Kasihan benar Heru – sebut saja namanya demikian. Siswa dari sebuah SLTA negeri ini kelimpungan menjelang tamat. “Kalau ada kesempatan, berilah saya pekerjaan. Biar jadi tukang sapu saya mau. Soalnya saya perlu mengumpulkan duit buat persiapan kuliah nanti. Saya takut sekali kalau tidak bisa kuliah. Mau jadi apa saya nanti. Bahkan rasanya saya tidak ingin tamat,” katanya tanpa basa-basi.
Saya jadi teringat seseorang, Si Blewah julukannya. Tahun lalu teman dari sebuah desa di timur kotaku ini juga sama seperti Heru. Kelimpungan sana-sini menjelang tamat. “Semakin dekat hari kelulusan, semakin panik juga rasanya. Soalnya saya tak tahu nanti mau ke mana. Mau kuliah, jelas-jelas orang tua tak mampu. Tinggal di rumah saja, malu sama tetangga. Mau kerja di kantor atau perusahaan, kerja apa dengan ijasah SMA saya?” ujarnya dengan muka mura.
Fenomena ini adalah sesuatu yang sudah begitu klise. Rasanya sudah bosan kita mendengar keluhan anak-anak muda yang kebingungan setelah tamat, terutama bagi mereka yang berasal dari kalangan kurang mampu. Lain halnya dengan yang berada, jauh-jauh hari sebelum tamat SLTA bahkan mereka sudah memilih di perguruan tinggi mana akan kuliah. Bahkan tidak sedikit juga di antara mereka, begitu menentukan sebuah perguruan tinggi di suatu kota, orang tuanya sudah langsung memesankan tempat tinggal atau beli rumah sekalian.

Cuplikan Data:
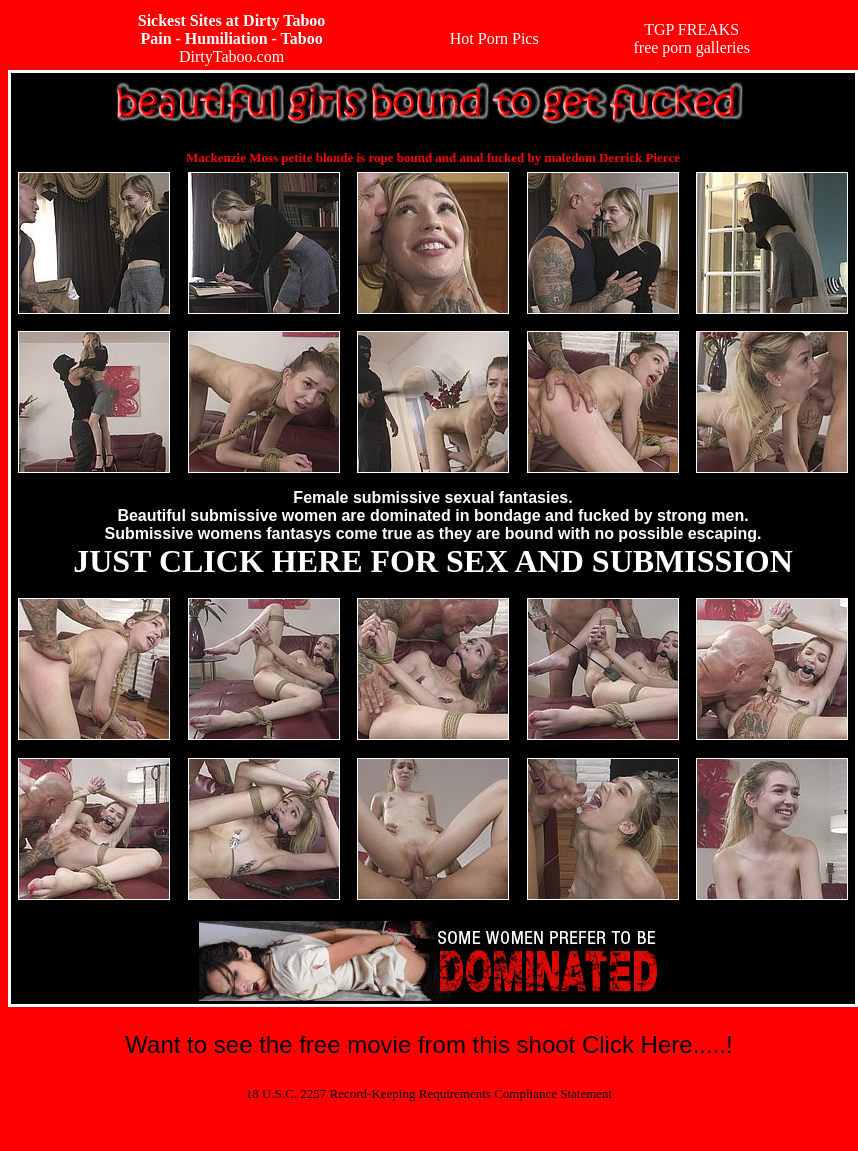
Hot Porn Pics (494, 38)
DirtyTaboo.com (232, 38)
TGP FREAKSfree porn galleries (691, 38)
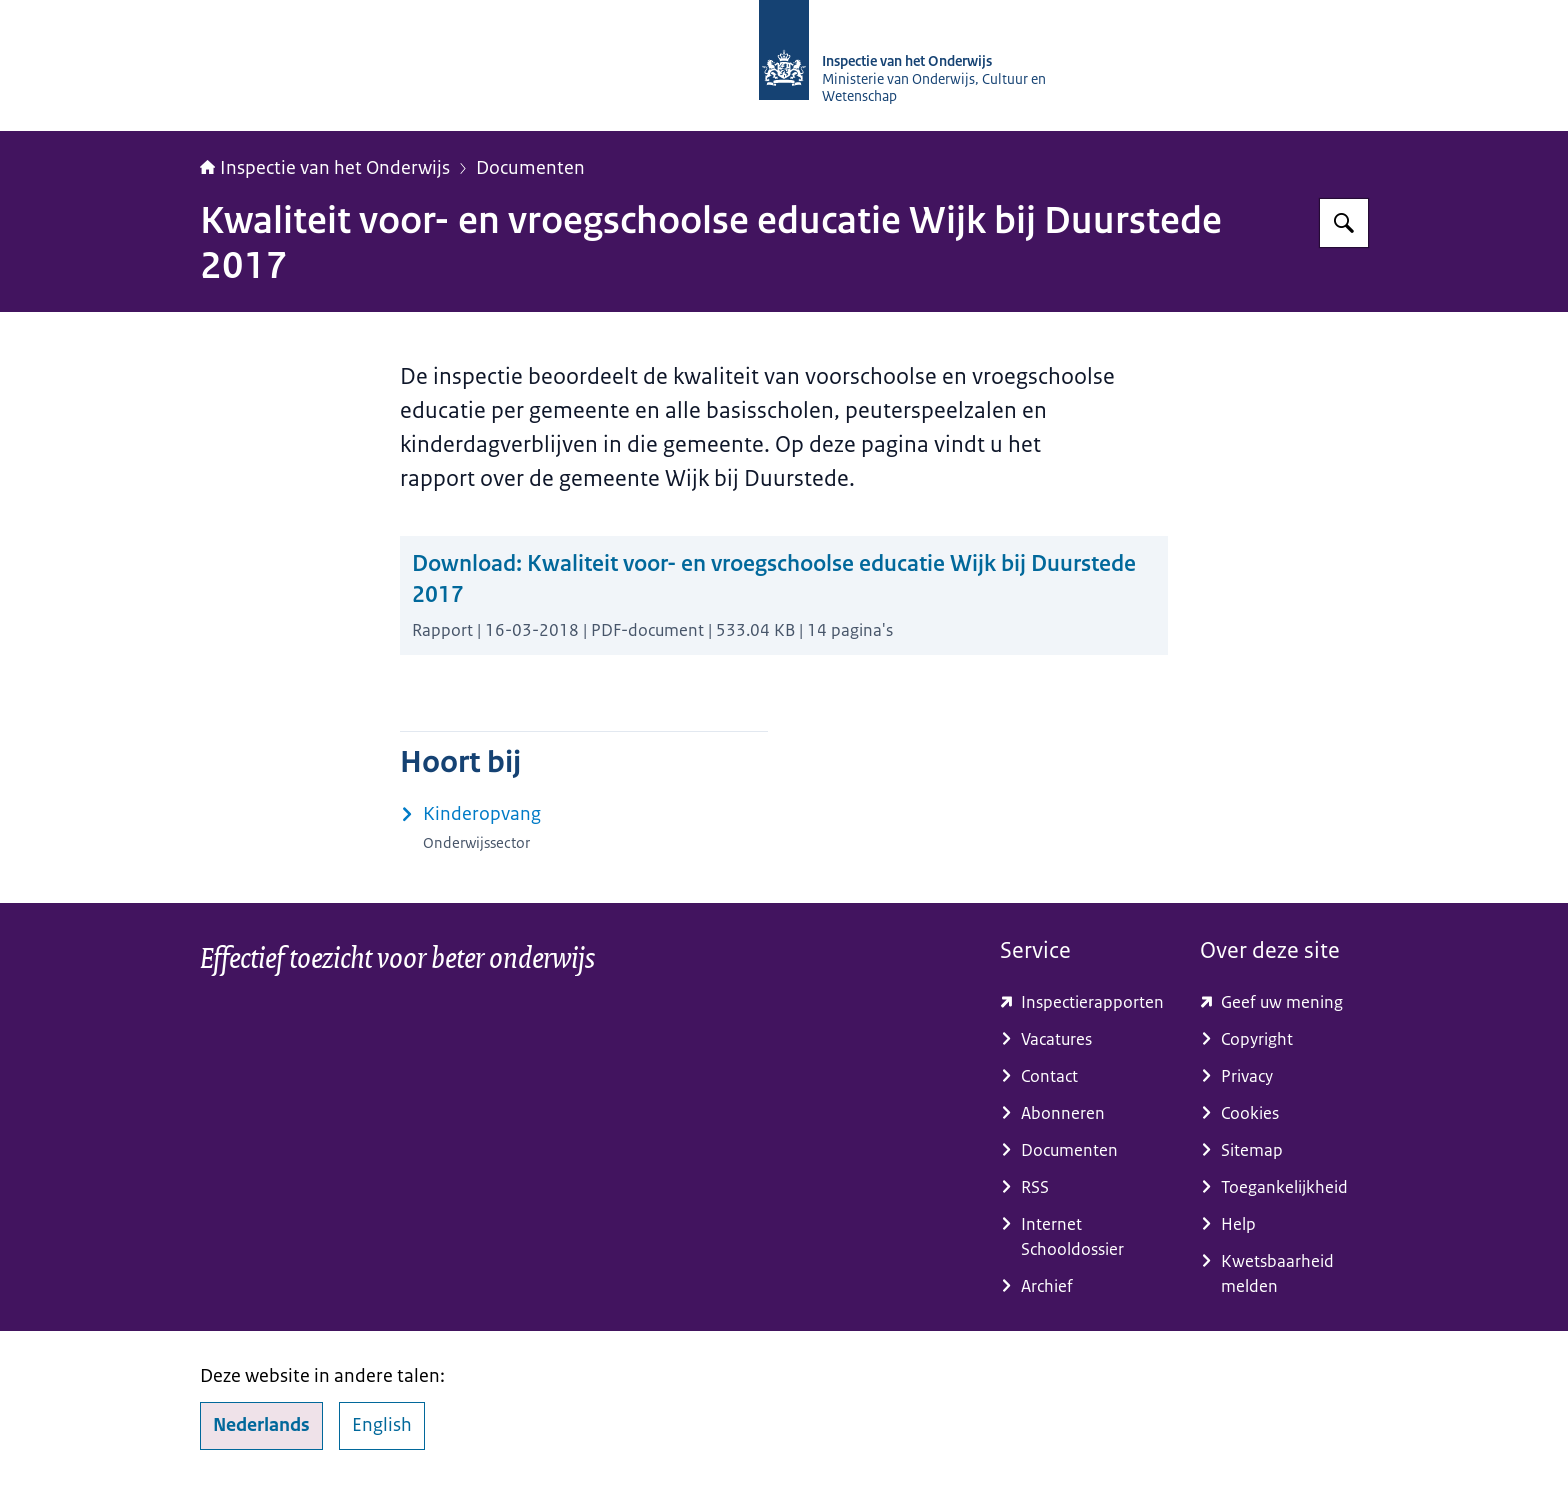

Petunjuk Pengerjaan:
a. Menurut bacaan tentang kegelisahan siswa menjelang tamat SLTA, pekerjaan apa yang bersedia dilakukan Heru agar dapat mengumpulkan uang untuk persiapan kuliah?
b. Lanjutkan bacaan tentang kegelisahan siswa menjelang tamat SLTA, dimulai setelah kalimat terakhirnya.

Jawaban Setiap Tugas:
a. Heru bersedia menjadi tukang sapu.

b.
Ironisnya, Heru dan Si Blewah justru adalah realitas terbesar di kalangan tamatan SLTA kita, paling tidak dari mereka yang menjadi teman atau sahabat saya selama ini. Ternyata, tidak cukup banyak dari mereka yang kaya atau punya kemampuan secara ekonomi untuk mendukung cita-cita mereka melanjutkan studi di kemudian hari. Terlebih-lebih lagi di jaman globalisasi ini, di mana biaya kuliah melambung tinggi dengan kebijakan penerapan otonomi di setiap perguruan tinggi.
Pertanyaannya, apa sih pangkal dari timbulnya rasa takut setelah tamat SLTA tersebut? Kenapa semua orang begitu tak percaya dengan kemampuan mereka walaupun sudah mengantongi ijasah SLTA (SMU, SMK, MAN dan sejenisnya)? Kenapa mereka merasa tidak siap terjun ke dalam kehidupan mandiri tanpa harus melanjutkan ke bangku perguruan tinggi? Jawabannya, ternyata mereka memang merasa tak mendapatkan apa-apa di bangku sekolah. Selain teori, rumus, dan berbagai hapalan, para alumnus SLTA sama sekali tak tahu apa-apa untuk terjun ke dalam realitas kehidupan setelahnya. “Bahkan untuk menjadi pelayan toko, kita juga masih planga-plongo,” demikian pengakuan seorang remaja putri tamatan sebuah SMEA (SMK).
Jawaban lainnya adalah bahwa di jaman serba canggih ini semua jenis pekerjaan membutuhkan tenaga kerja yang mengantongi titel kesarjanaan. “Coba saja lihat iklan lowongan kerja. Pasti ada embel-embel S-1 atau diploma. Jadi, bagaimana pun juga kuliah itu syarat utama untuk memperoleh pekerjaan yang layak,” demikian seorang siswa lain mengeluh.
Saya tidak menolak sama sekali argumen ini. Memang, saat ini dan ke depan nanti setiap pekerjaan membutuhkan SDM yang benar-benar profesional di bidangnya. Tetapi mau apa lagi kalau toh ternyata tidak semua orang beruntung bisa melanjutkan pendidikan formalnya ke jenjang sarjana yang konon lebih bisa dipercaya ke-profesional-annya. Maksud saya, kenapa pendidikan setingkat SLTA kita ternyata hanya mampu melahirkan generasi yang bingung, bahkan cengeng?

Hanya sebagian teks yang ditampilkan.